Muriel Spark was the ‘best Scottish author in the last sixty years’ and, through Gore Vidal, Alan was able to interview her. She met him in her Alpha Romeo, accompanied by her companion, Penelope Jardine. As a result of the piece he wrote, she invited him to stay with her for a month, during which they travelled the world. He recalled that she did nothing for herself but was kept up all night by the Reader’s Digest book How to do Just About Anything; she would list the contents of people’s bags (presumably for character development rather than innocent curiosity); was friends with the Queen of Greece; shared a racehorse with the Macmillan family, because she loved their racing colours. She worked hard, had charm and glamour, and no false modesty. When told that Aldous Huxley was an admirer of her work, she said, ‘Why wouldn’t he be?’ and with money from the David Cohen prize in 1997 went straight out and bought an Alpha Romeo.
Putting authors in an unusual situation is the trick to getting a good interview. They prefer to talk in bars, galleries and restaurants. By contrast, musicians such as Randy Newman, Joan Baez and Kris Kristofferson, who has a house in the Highlands, preferred to talk about books. Alan never interviewed Bob Dylan but Kris Kristofferson was sweeping the studio in which Dylan was recording Blonde on Blonde and said it was like ‘ Keats’s words set to music by Mozart.’
Alan had a long association with the Booker Prize, firstly as part of the administration panel and as a judge in 1994. He described the administration job as perfect, having ‘power without responsibility’. The panel chose the judges, the chairman of the jury and how much money to award.
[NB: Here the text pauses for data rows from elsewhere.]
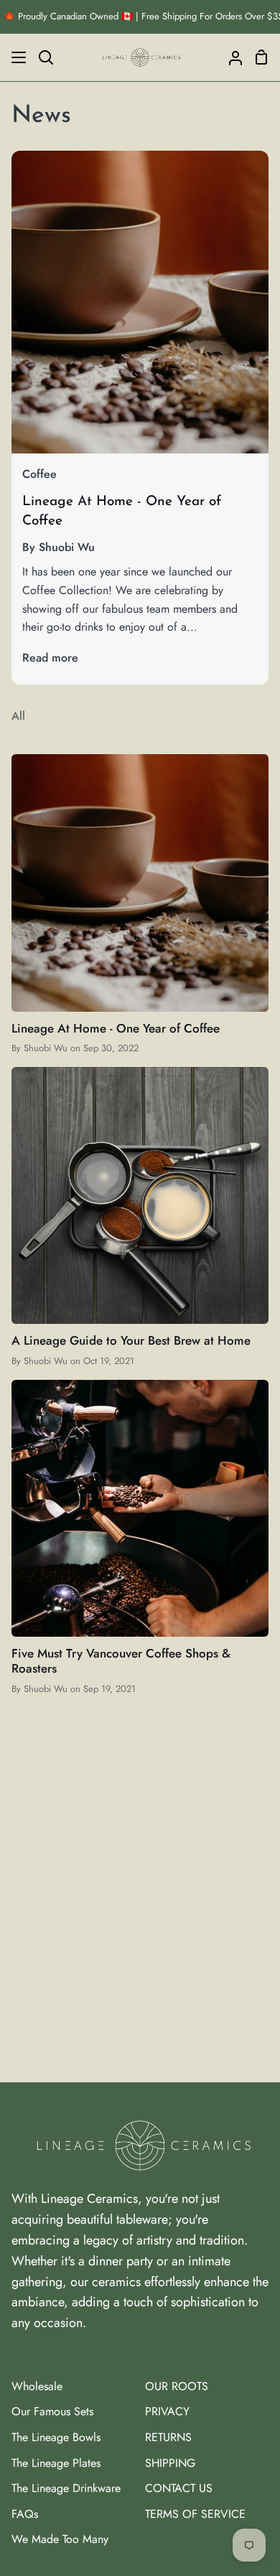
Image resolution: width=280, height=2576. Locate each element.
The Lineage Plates (56, 2463)
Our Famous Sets (52, 2411)
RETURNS (168, 2437)
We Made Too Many (59, 2539)
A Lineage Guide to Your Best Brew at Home (131, 1340)
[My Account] (230, 57)
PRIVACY (167, 2411)
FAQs (24, 2514)
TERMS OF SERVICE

We might be surprised that they missed Captain Corelli’s Mandolin and Birdsong but knowing that they are required to read 140 books in a year makes that understandable. The chairman of the 1994 panel was John Bayley, Oxford academic and husband of Iris Murdoch, who would pocket potatoes from lunch to help break the journey back to the dreaming spires. On the day of the award and with time running out, the jury of five was split two and two with Alan having the deciding vote. ‘It’s in your hands, Alan. You can award the prize,’ encouraged Martyn Goff, the Machiavellian eminence grise behind the prize. Alan decided that the choice before him was a weak compromise, whereas James Kelman’s How late it was, how late had only one opponent, the Reform Jewish rabbi, Julia Neuberger. Kelman got the prize and Baroness Neuberger still lives despite declaring the prize would be awarded to Kelman over her dead body.
Take away thoughts from an evening overflowing with ideas and stories: Scots make good journalists; always check your facts; and keep your documentation. Not everyone is like Alan and wins their libel case.
All that remains is for him to join the ranks of John Aubrey and Lytton Strachey with a Brief Lives of Eminent Writers. A guaranteed best seller.
James Rose

Alan Taylor with Ayr Writers' Club President Nigel Ward

Alan Taylor with Ayr Writers’ Club President Nigel Ward

One comment

  1. Carolyn O'Hara

    Thank you, James, for that fascinating glimpse of last week’s speaker – but I’m spitting feathers that I missed it!